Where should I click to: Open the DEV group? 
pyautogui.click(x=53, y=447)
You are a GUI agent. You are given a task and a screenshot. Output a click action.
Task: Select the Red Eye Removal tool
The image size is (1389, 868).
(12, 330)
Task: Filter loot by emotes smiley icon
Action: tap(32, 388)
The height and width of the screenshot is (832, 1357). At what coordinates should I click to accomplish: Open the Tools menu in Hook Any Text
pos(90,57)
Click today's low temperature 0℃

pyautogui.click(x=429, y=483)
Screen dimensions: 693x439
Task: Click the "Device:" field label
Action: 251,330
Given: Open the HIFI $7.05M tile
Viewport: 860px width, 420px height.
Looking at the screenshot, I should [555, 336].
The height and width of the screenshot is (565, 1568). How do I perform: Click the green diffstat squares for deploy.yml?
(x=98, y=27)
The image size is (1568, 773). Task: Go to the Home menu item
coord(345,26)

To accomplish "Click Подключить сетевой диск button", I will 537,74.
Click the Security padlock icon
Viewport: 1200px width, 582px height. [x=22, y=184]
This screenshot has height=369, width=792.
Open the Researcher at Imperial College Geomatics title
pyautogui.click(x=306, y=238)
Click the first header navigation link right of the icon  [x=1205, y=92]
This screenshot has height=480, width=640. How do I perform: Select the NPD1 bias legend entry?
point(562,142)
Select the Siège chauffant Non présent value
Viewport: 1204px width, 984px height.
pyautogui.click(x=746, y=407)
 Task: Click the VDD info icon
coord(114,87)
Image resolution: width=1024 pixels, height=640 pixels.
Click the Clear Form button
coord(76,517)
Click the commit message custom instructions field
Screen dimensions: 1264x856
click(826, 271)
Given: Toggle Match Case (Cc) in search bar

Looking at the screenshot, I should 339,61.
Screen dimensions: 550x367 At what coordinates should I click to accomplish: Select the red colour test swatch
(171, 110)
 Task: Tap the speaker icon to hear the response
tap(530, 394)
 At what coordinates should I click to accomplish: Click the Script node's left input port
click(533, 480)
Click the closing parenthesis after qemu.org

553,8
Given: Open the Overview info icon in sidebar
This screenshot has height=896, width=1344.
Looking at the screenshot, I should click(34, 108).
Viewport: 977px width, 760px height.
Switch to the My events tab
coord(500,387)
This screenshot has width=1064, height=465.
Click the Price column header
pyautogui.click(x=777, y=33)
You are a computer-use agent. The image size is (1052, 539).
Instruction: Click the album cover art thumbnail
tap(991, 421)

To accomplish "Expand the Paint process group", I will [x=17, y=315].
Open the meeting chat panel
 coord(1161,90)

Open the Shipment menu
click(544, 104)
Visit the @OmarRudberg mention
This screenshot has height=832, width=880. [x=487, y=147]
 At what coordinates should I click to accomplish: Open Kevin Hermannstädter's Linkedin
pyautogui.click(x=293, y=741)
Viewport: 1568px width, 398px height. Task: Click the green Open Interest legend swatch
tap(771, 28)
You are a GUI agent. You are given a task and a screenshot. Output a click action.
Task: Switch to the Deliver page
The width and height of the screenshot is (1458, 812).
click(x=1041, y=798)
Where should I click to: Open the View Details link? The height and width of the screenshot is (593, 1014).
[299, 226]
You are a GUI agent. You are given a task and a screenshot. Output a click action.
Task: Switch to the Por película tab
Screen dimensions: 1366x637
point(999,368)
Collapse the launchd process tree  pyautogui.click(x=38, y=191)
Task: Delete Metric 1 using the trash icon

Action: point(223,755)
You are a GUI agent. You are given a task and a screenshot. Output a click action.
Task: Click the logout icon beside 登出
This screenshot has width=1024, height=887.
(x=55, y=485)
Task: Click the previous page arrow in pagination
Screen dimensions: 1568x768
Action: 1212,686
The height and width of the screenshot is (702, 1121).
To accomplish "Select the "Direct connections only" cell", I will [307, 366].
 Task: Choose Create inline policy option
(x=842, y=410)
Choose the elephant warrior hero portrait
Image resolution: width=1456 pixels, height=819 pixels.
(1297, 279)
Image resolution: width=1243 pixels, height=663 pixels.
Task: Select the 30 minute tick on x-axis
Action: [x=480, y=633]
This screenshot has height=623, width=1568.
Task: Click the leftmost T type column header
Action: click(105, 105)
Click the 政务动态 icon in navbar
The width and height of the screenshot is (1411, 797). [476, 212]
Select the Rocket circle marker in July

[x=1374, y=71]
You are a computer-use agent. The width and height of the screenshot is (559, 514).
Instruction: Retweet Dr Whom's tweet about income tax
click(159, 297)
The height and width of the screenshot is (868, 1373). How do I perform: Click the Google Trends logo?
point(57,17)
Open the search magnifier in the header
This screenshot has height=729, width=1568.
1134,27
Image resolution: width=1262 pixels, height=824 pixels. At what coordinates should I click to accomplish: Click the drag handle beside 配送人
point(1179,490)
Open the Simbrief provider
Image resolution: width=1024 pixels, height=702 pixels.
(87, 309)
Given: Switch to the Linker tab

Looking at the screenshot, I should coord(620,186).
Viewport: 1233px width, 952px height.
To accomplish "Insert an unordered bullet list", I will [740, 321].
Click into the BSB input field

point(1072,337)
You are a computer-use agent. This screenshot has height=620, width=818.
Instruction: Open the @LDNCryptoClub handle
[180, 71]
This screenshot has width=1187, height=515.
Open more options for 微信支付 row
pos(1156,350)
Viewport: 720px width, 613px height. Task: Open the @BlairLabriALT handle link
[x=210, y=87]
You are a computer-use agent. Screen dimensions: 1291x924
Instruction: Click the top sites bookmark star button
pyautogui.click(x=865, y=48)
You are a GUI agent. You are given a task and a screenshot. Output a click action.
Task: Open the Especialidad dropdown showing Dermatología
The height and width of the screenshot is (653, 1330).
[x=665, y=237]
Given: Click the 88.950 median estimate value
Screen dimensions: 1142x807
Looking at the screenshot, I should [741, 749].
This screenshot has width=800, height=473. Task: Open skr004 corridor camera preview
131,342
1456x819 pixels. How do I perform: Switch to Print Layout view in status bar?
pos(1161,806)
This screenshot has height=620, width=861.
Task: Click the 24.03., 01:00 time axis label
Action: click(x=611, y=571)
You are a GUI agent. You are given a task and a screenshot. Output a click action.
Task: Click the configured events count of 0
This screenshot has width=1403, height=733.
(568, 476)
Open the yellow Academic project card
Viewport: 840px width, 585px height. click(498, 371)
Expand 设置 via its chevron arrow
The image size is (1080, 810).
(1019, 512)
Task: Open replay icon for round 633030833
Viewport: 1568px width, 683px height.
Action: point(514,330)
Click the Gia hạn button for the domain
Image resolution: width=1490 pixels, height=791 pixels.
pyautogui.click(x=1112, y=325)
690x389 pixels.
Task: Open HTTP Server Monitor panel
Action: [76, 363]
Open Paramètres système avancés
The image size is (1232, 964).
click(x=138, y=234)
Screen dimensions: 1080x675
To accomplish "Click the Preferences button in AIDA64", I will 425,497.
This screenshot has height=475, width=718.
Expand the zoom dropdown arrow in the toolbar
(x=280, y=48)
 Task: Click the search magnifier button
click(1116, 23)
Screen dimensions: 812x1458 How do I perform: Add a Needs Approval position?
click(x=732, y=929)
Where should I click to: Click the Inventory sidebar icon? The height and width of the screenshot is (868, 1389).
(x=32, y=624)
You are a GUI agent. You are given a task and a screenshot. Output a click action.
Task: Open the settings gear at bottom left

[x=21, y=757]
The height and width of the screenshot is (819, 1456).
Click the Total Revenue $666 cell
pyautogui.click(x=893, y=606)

» **Directions for this task**
Gather every line from the rows above that contains the word "beside", copying each one in full.

» **Expected answer**
Task: Click the logout icon beside 登出
Image resolution: width=1262 pixels, height=824 pixels. At what coordinates should I click to accomplish: Click the drag handle beside 配送人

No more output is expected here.